Disney’s Chef Phil Ponticelli chats with Jersey Bites about pizza, bagels, and his Garden State roots. He also gives us some last-minute holiday tips.
Back in the warm days of early October, I attended the Epcot International Food and Wine Festival at Walt Disney World Resort. It was the first time I had been to Disney in about 12 years, and while there are tons of new attractions and shows, I was glad to see one thing that hadn’t changed a bit: the nametag sported by each employee (aka Cast Member), letting the world know his or her hometown.
Whether it’s the Fast Pass checker at Space Mountain, the guy selling giant turkey legs at Disney’s Hollywood Studios (formerly Disney-MGM Studios), or Chef Phil Ponticelli—the Chef de Cuisine at Cítricos in Disney’s Grand Floridian Resort & Spa (yes, it’s as wonderful as it sounds)—I always get a charge out of seeing New Jersey noted on a nametag. I had the pleasure of meeting Chef Phil during a dinner at Cítricos, and it made my day when I saw that his nametag said “Toms River, New Jersey.”
The youngest of six kids in a military family, Phil spent part of his childhood in the Azores, off of Portugal, but most of it in the Garden State. He grew up near the water, on Barnegat Bay, and lived in Gilford Park. “I had a sailboat,” he says. “I’d catch killies and baby eels, and I’d go up to the bait store with my bicycle and my bucket and sell my stuff and then go buy candy.”
His beachfront career didn’t end at the bait shop. “I used to work on the Seaside Park boardwalk. I was on of those barkers, working the wheels,” he says, before treating me to a few delightful seconds of his skillful boardwalk barking.
Chef Phil’s resume is nothing short of impressive: When he was just 14, Phil got a job working for Tomas Filomina, then Executive Chef at NYC’s Plaza Hotel. He went on to attend The Culinary Institute of America, followed by two years as a chef in a restaurant in American Samoa. A background in bread and pastry helped Phil establish himself on the restaurant scene in Washington, D.C. where he also got to know Walter Scheib, who was the White House Executive Chef from 1994 to 2005.

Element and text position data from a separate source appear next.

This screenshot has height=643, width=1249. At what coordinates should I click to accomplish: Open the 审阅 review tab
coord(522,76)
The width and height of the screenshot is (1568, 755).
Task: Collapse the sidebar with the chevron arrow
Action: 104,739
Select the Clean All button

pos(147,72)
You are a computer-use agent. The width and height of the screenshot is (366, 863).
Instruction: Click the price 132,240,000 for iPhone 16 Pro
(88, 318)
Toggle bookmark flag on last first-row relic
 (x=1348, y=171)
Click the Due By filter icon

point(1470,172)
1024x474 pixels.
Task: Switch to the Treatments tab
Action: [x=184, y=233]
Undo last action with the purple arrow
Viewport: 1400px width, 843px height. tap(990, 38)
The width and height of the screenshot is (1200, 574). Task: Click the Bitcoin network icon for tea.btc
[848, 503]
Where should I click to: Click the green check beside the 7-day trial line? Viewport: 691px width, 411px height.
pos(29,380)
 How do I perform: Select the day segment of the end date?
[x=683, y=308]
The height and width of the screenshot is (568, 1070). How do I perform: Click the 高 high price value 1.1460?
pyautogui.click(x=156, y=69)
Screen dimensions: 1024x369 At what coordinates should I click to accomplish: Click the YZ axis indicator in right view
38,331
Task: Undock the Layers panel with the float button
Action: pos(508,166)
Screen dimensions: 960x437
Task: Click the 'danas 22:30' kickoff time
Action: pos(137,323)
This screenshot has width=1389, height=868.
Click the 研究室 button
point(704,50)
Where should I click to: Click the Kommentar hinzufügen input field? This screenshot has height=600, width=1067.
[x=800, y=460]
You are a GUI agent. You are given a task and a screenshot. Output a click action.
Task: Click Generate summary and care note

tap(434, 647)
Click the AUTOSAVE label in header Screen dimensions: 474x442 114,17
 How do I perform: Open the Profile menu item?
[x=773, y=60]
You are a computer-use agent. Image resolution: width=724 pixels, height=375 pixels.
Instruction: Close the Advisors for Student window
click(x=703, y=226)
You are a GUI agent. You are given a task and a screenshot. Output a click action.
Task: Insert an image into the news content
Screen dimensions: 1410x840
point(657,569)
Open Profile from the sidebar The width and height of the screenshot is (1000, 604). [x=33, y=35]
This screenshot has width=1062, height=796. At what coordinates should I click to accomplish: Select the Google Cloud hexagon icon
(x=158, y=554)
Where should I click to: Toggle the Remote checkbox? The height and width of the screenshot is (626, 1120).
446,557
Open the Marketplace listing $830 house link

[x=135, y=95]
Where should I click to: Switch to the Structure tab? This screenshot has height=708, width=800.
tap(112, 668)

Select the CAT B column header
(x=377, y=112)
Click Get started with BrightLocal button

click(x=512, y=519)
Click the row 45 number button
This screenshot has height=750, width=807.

Since starting out at Disney in 1996, he’s held posts at several Disney restaurants, including California Grill and Mama Melrose’s Ristorante Italiano, and is now Chef de Cuisine at Cítricos. He says, “California Grill showed Disney that fine dining could be done and that the people really wanted it.” Of Mama Melrose, he says, “It’s a busy place—they make six, seven hundred pizzas for lunch, all hand tossed. All that pizza stuff comes from my time in Jersey. Maruca’s in Seaside Park is, I think, one of my favorite pizzas. They are the best.”
Chef Phil proceeds to tell me about his appreciation for New Jersey’s delis, pastries, and bagels. Especially bagels. “The lady who cuts my hair [in Florida] works at the Grand Floridian,” he says. “She goes home to Hoboken once a month, so when she comes back she brings me bagels. Otherwise I don’t eat bagels.”
We go on to discuss what makes a good slice of pizza. “Good crust, good sauce, and good cheese,” Phil says. “Those components need to be there. And good olive oil. If you have a lousy cheese and someone who can’t make crust, you don’t have a pizza.” His secret? “The water definitely makes a difference. When I make my pizza dough here, I use bottled water.”
While he makes it up to New Jersey about twice a year, Chef Phil loves meeting people from his home state in the Cítricos dining room. “’The Toms River Little League champions,’ I get that a lot,” he says. “They also hear it in my voice. As you can see, I can’t get rid of the accent. It’s pretty much embedded in me. My children have never lived in New Jersey, but they all have Jersey accents.”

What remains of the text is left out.